Boneshaker by Cherie Priest

About the author: Cherie Priest wrote the Eden Moore series of Southern Gothic ghost stories and lives in Seattle, Washington. She also maintains a blog

Grade: B

This is an adventure story told from the varying point of views of a mother and son. The son, Zeke, goes into a walled in city of toxic gas, zombies, and dangerous people to learn more about his scientist father. The mother, Briar, goes in after him to save him. Both wander through the city (a post-apocalyptic 1800’s Seattle) encountering the many dangers while making some new friends.

At a thick 414 pages, you would think the story would be pretty complex. It isn’t. It’s really a pretty basic story about a mother and son trying to survive a dangerous world and make it out alive. Any questions the reader has are answered in a couple pages at the very end, a quick wrap up, and then it’s over.

This is the first “steampunk” novel I have read, and it’s not as out there as I anticipated. Priest alters history for her own purposes, moving events like the civil war and the invention of electricty around to suit her purposes, which is no problem in my opinion. Fiction is fiction, do what you need to.

I did however have two serious problems with the novel’s set up. Zeke’s father, Dr. Blue, created a machine that dug through the earth underneath banks to steal money. In so doing, a toxic gas was released from the earth and oozed up into the city, killing people and turning some into zombies. This all works for me. What doesn’t work for me is that in order to contain the ooze the people build a high wall around the city to hold the gas inside.
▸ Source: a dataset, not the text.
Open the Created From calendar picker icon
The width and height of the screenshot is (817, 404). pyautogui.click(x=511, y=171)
My question is this: why didn’t they just fill in the holes the gas was oozing out of? Seems like an easier task than building a really high wall all around Seattle.
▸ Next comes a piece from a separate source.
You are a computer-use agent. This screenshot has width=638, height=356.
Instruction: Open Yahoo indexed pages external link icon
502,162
Another issue I had was that some people choose to live within the toxic zombie city, and their safe holds are tunnels underground where they are safe to remove their gas masks and breathe easily. Underground. Where the toxic gas is oozing from. This doesn’t make any sense to me, either.

Priest doesn’t bother to even give a half-ass reason for these plot holes.
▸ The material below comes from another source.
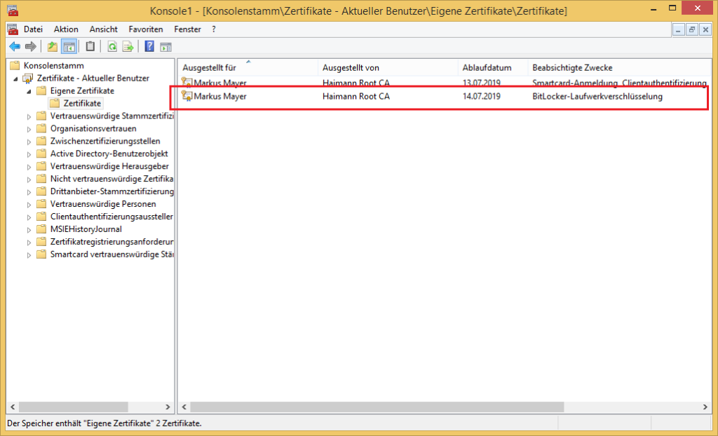Restore the child console window

pyautogui.click(x=691, y=29)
That aside, it was an enjoyable novel but not something I would give a shining recommendation for. It was well written, smooth transitions and it was an interesting change of pace to have the p.o.v switch between mother and son because you never really knew exactly where in time either character was. One moment the son is talking to a character we as readers know the mother has met, but did she meet them already in the son’s timeframe? Zeke, we know, has been inside the city longer than the mother, but it’s difficult to know how quickly she is catching up to him in the story.

The minor characters are decent, though I feel like they could have been more interesting and maybe had more of a role in the story. One of them, a woman with only one mechanical arm, becomes close with Briar but isn’t developed as much as she could have been. Same thing goes for a Native American woman called “the princess”.

Generally this novel was just alright. A warning to zombie novel lovers: it’s not really a zombie novel. Zombies play a role but they function as background scenery more than anything else.

2 Comments

  1. I agree with your assessment of this novel. She left soome huge plot holes, but the novel was entertaining. it wasn’t great, but it wasn’t bad either. Just good. Kind of the perfect 3 out 5 stars. I am not sure how this got nominated for the Hugo.

    Like

  2. Thanks. I find that a lot of the science fiction (and steampunk zombie fiction) being nominated for prizes is below what I hope it would be. I think it’s difficult to write sci fi these days, it has to be approachable without copying any of the classic standards. Thanks for reading!